The URL that serves the report is of the form "http://localhost:8080/ias/ReportsClientInterface?req=fetch&jobid=2352837_1609341332985". The MIME type we are setting is "application/vnd.ms-excel" and the Content-Disposition header is "filename=[name].xls" where [name] can vary based on the title of the report. In Internet Explorer (11 running on Windows 10) the browser shows a "what do you want to do with [filename]?" popup. The [filename] on the popup correctly shows the file name specified by the Content-Disposition header. If "save" is selected, the name chosen for the file is matching that header as well. However, when "open" is selected, Excel shows ReportsClientInterface (which is in the URL as shown above) as the name, instead of the expected report name. Worse, if we leave Excel open and generate a second report, Excel will refuse to open it because the second report also attempts to open with the name "ReportsClientInterface".

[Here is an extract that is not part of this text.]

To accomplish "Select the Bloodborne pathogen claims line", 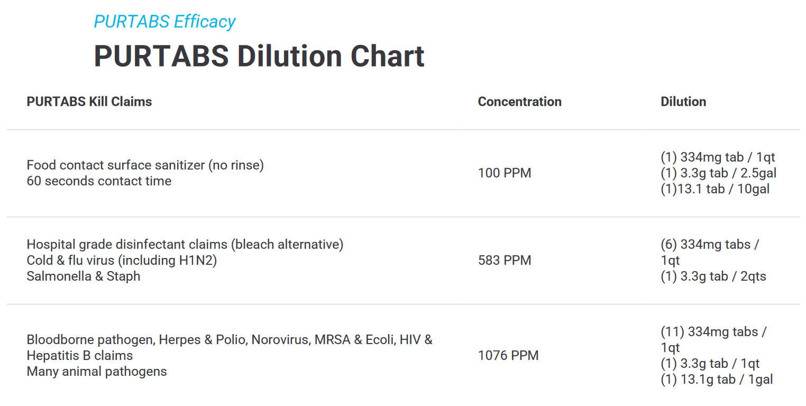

Is there a way to force IE/Excel to honor the file name specified in the headers so this issue does not occur?
Thanks in advance.
Upvotes: 0
Views: 459
Reputation: 102872
Is there a way to force IE/Excel to honor the file name specified in the headers so this issue does not occur?
Rephrasing your question: "Is there a way to remotely fix this IE11 bug"?
The answer is, obvious but disappointingly: Of course, no, there is not.
The usual fix is to mess with your server's routing system. You don't want the URL to be http://localhost:8080/ias/ReportsClientInterface?req=fetch&jobid=2352837_1609341332985
, you want it to be http://localhost:8080/ias/report/descriptiveNameOfReport/[name].xls?jobid=2352837_1609341332985
Note that as a more general note, having ReportsClientInterface
in your URL is extremely ugly and indicative that in general you've messed up on the routing part of writing web services. URLs are important. Pay more attention to them, and do not accept any routing system that results in such a mess (routing = the process that runs to tie a URL, such as /ias/ReportsClientInterface
, to some handler - the java code that you wrote that is to respond to this. That's calling 'routing').
I'm assuming that you are using an automated routing system, i.e. that you have, perhaps, a class named ReportsClientInterface
and the routing system in place uses this to automatically load classes. Or that you have some system that will produce e.g. XML that links this URL to your class.
Either way, look at the web framework you have and figure out how to take control of the routing, and then take a moment to inventory every service and page you expose, and think of a nice URL scheme for all of that. Then implement this.
Every webframework routes differently, so without knowing which one you use I can't go in further detail about how to do that job.